This reproducibility package was prepared for the paper titled "Revisiting the Performance of Graph Neural Networks for Session-based Recommendation" and submitted to RecSys 2025. The results reported in this paper were achieved with the help of the SessionRecGraphFusion framework, which is built on the session-rec framework. Session-rec is a Python-based framework for building and evaluating recommender systems. It implements a suite of state-of-the-art algorithms and baselines for session-based and session-aware recommendation. More information about the session-rec framework can be found here. The picture is generated by ChatGPT.
The following algorithms are compared in this study- Session-based Recommendations with Recurrent Neural Networks (ICLR 2016)
- STAMP: Short-Term Attention/Memory Priority Model for Session-based Recommendation (KDD 2018)

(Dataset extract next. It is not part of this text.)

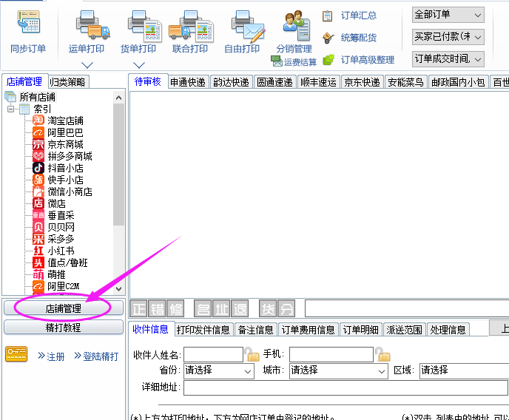509x420 pixels.
Task: Click the 店铺管理 button
Action: [x=63, y=308]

- Neural Attentive Session-based Recommendation (SIGIR 2018)
- Session-based recommendation with graph neural networks (AAAI 2019)
- Global Context Enhanced Graph Neural Networks for Session-based Recommendation (SIGIR 2020)
- Target Attentive Graph Neural Networks for Session-based Recommendation (SIGIR 2020)
- Graph Neighborhood Routing and Random Walk for Session-based Recommendation (ICDM 2021)
- COTREC: Self-Supervised Graph Co-Training for Session-based Recommendation (SIGIR 2021)
- Fusion of Latent Categorical Prediction and Sequential Prediction for Session-based Recommendation (Information Sciences-2021 IF: 8.10)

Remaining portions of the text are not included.